> _WRITTEN INSTRUCTION_: Render the records below as a Markdown table with the columns Row and Line, numbering each non-blank line in order and omitting the blank lines.

> _Entries taken from a collection_:
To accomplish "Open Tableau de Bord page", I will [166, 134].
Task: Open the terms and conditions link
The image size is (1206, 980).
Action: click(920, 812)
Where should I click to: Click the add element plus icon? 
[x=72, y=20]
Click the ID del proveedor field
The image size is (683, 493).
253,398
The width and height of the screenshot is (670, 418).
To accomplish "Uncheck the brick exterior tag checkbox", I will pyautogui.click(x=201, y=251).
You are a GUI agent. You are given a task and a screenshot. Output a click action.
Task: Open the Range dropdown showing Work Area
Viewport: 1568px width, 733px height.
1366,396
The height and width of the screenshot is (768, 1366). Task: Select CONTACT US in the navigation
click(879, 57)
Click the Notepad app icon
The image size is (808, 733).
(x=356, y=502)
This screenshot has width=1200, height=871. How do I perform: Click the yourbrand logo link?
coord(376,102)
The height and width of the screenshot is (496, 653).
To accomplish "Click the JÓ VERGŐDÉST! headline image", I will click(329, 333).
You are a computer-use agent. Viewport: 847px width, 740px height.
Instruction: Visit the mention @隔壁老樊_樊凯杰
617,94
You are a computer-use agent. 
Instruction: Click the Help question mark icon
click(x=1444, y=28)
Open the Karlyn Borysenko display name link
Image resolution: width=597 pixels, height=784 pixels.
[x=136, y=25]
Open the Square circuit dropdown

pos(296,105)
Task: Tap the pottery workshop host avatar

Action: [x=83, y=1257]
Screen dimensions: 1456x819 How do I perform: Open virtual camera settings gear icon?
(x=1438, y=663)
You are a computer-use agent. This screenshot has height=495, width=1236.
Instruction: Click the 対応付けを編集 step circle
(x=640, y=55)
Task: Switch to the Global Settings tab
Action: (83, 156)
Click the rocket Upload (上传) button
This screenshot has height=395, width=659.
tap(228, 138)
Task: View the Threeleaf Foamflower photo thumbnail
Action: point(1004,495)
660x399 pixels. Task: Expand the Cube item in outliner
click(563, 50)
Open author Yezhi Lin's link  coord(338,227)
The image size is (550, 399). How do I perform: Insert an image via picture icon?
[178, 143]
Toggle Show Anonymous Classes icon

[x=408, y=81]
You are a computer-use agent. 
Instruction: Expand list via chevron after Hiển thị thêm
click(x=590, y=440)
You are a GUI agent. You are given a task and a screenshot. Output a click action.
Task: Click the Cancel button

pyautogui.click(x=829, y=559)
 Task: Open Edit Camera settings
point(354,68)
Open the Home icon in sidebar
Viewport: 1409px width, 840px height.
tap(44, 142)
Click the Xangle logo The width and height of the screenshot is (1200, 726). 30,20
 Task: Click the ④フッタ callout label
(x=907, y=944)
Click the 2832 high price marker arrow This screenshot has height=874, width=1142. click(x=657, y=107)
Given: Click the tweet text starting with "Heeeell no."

> _PROBLEM SOLUTION_:
| Row | Line |
|---|---|
| 1 | To accomplish "Open Tableau de Bord page", I will [166, 134]. |
| 2 | Task: Open the terms and conditions link |
| 3 | The image size is (1206, 980). |
| 4 | Action: click(920, 812) |
| 5 | Where should I click to: Click the add element plus icon?  |
| 6 | [x=72, y=20] |
| 7 | Click the ID del proveedor field |
| 8 | The image size is (683, 493). |
| 9 | 253,398 |
| 10 | The width and height of the screenshot is (670, 418). |
| 11 | To accomplish "Uncheck the brick exterior tag checkbox", I will pyautogui.click(x=201, y=251). |
| 12 | You are a GUI agent. You are given a task and a screenshot. Output a click action. |
| 13 | Task: Open the Range dropdown showing Work Area |
| 14 | Viewport: 1568px width, 733px height. |
| 15 | 1366,396 |
| 16 | The height and width of the screenshot is (768, 1366). Task: Select CONTACT US in the navigation |
| 17 | click(879, 57) |
| 18 | Click the Notepad app icon |
| 19 | The image size is (808, 733). |
| 20 | (x=356, y=502) |
| 21 | This screenshot has width=1200, height=871. How do I perform: Click the yourbrand logo link? |
| 22 | coord(376,102) |
| 23 | The height and width of the screenshot is (496, 653). |
| 24 | To accomplish "Click the JÓ VERGŐDÉST! headline image", I will click(329, 333). |
| 25 | You are a computer-use agent. Viewport: 847px width, 740px height. |
| 26 | Instruction: Visit the mention @隔壁老樊_樊凯杰 |
| 27 | 617,94 |
| 28 | You are a computer-use agent.  |
| 29 | Instruction: Click the Help question mark icon |
| 30 | click(x=1444, y=28) |
| 31 | Open the Karlyn Borysenko display name link |
| 32 | Image resolution: width=597 pixels, height=784 pixels. |
| 33 | [x=136, y=25] |
| 34 | Open the Square circuit dropdown |
| 35 | pos(296,105) |
| 36 | Task: Tap the pottery workshop host avatar |
| 37 | Action: [x=83, y=1257] |
| 38 | Screen dimensions: 1456x819 How do I perform: Open virtual camera settings gear icon? |
| 39 | (x=1438, y=663) |
| 40 | You are a computer-use agent. This screenshot has height=495, width=1236. |
| 41 | Instruction: Click the 対応付けを編集 step circle |
| 42 | (x=640, y=55) |
| 43 | Task: Switch to the Global Settings tab |
| 44 | Action: (83, 156) |
| 45 | Click the rocket Upload (上传) button |
| 46 | This screenshot has height=395, width=659. |
| 47 | tap(228, 138) |
| 48 | Task: View the Threeleaf Foamflower photo thumbnail |
| 49 | Action: point(1004,495) |
| 50 | 660x399 pixels. Task: Expand the Cube item in outliner |
| 51 | click(563, 50) |
| 52 | Open author Yezhi Lin's link  coord(338,227) |
| 53 | The image size is (550, 399). How do I perform: Insert an image via picture icon? |
| 54 | [178, 143] |
| 55 | Toggle Show Anonymous Classes icon |
| 56 | [x=408, y=81] |
| 57 | You are a computer-use agent.  |
| 58 | Instruction: Expand list via chevron after Hiển thị thêm |
| 59 | click(x=590, y=440) |
| 60 | You are a GUI agent. You are given a task and a screenshot. Output a click action. |
| 61 | Task: Click the Cancel button |
| 62 | pyautogui.click(x=829, y=559) |
| 63 |  Task: Open Edit Camera settings |
| 64 | point(354,68) |
| 65 | Open the Home icon in sidebar |
| 66 | Viewport: 1409px width, 840px height. |
| 67 | tap(44, 142) |
| 68 | Click the Xangle logo The width and height of the screenshot is (1200, 726). 30,20 |
| 69 |  Task: Click the ④フッタ callout label |
| 70 | (x=907, y=944) |
| 71 | Click the 2832 high price marker arrow This screenshot has height=874, width=1142. click(x=657, y=107) |
| 72 | Given: Click the tweet text starting with "Heeeell no." |